One of the very greatest pop songs of the 1960s asked Do You Believe In Magic? To which my answer is, and always has been a resounding yes I do. After what I said about astrology in my last piece in this series, that statement may well surprise. For that reason, before I go any further, allow me to qualify that affirmation somewhat.

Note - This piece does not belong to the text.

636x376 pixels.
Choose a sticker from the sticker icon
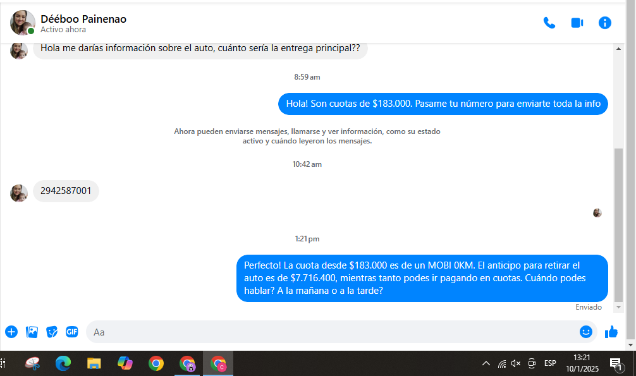[52, 332]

Magic of the miraculous variety, water into wine shenanigans, along with any kind of hocus pocus, open sesame, mumbo jumbo or voodoo I regard as what it is; a perfectly understandable and logical - but totally erroneous - creation of our minds and imaginations in the distant past that can be explained as a natural, indeed inevitable reaction on the part of our overwhelming ignorance about and fear of our surroundings and the seemingly malevolent or at least capricious forces that controlled them but whose veracity today lies solely within the pages of children's stories or the best fiction.

A 1902 photo of a Yukaghir shaman
A 1902 photo of a Yukaghir shaman

Or as William Hazlitt put it more succinctly:

The origin of all false science and imposture is in the desire to accept false causes rather than none, or which is the same thing, the unwillingness to accept our own ignorance.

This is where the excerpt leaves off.